UK funding reprieve is probably only a delay, says Minister
Only days after telling the Royal Pharmaceutical Society conference that planned £170 million cuts to the UK’s pharmacy sector would not be implemented from next month as planned, the UK’s new pharmacy minister has warned that the sector will still see its fair share of cost savings.
Chemist + Druggist reports that at a Pharmaceutical Services Negotiating Committee event yesterday, David Mowat told pharmacists that the sector is still likely to take on its share of £20 billion in savings planned across the NHS.
While the government is “looking at” the issue of cuts to pharmacy, “it is also true – and there is no getting away from this – that over the next few years in the NHS there is a need for something like £20bn worth of productivity savings.
“And that will need to be shared across all parts of the healthcare community.”
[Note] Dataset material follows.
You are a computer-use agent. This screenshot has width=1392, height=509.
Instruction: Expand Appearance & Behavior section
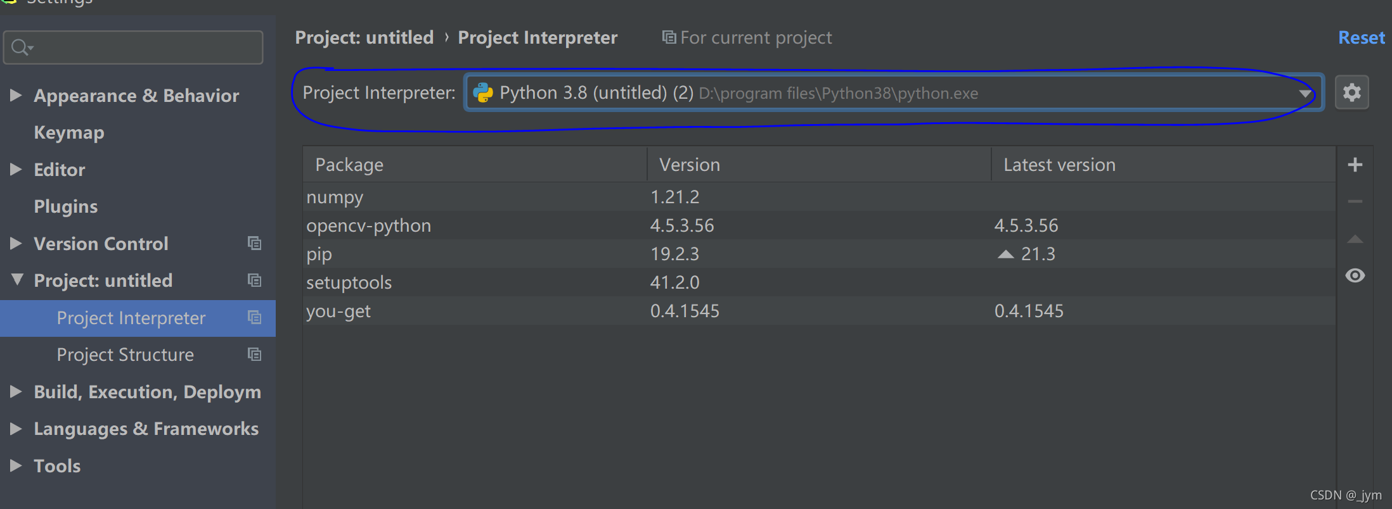16,96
The PSNC event was to launch a PricewaterhouseCoopers report that found that community pharmacies contributed a net value of £3 billion to the NHS, public sector, patients and wider society in England in 2015 through just 12 services.
This means that community pharmacies deliver substantially more in benefits than they receive in compensation, says PSNC.
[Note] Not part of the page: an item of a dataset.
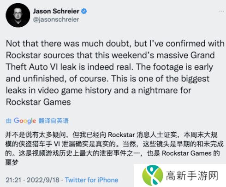Open the 21:21 tweet timestamp
This screenshot has width=226, height=187.
13,180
The study, which was commissioned by PSNC following the Government’s proposals to reduce community pharmacy funding, analysed the value to the NHS, public sector organisations, patients and wider society of 12 services across public health, self-care support and medicines support.
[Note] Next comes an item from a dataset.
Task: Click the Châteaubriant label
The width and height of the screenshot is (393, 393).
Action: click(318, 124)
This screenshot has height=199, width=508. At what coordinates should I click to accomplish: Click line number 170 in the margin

Services analysed included supervised consumption, emergency hormonal contraception provision, minor ailments, delivering prescriptions and managing drug shortages. Pharmacies made more than 150 million interventions through the services in 2015 and there was a benefit of more than £250,000 per pharmacy or £54.61 for every resident of England.
Breaking the combined contribution down into the areas which are benefitting, it was found that:
- the NHS received a net value of £1,352 million, including cash savings as a result of cost efficiencies, and avoided NHS treatment costs;
- other public sector bodies (e.g. local authorities) and wider society together received over £1 billion through increased output, avoided deaths and reduced pressure on other services such as social care and justice; and
- patients received around £600 million, mainly in the form of reduced travel time to alternative NHS settings.
The report concludes that from these services alone, community pharmacy contributed an in-year benefit of £3 billion in 2015, with a further £1.9 billion expected to accrue over the next 20 years.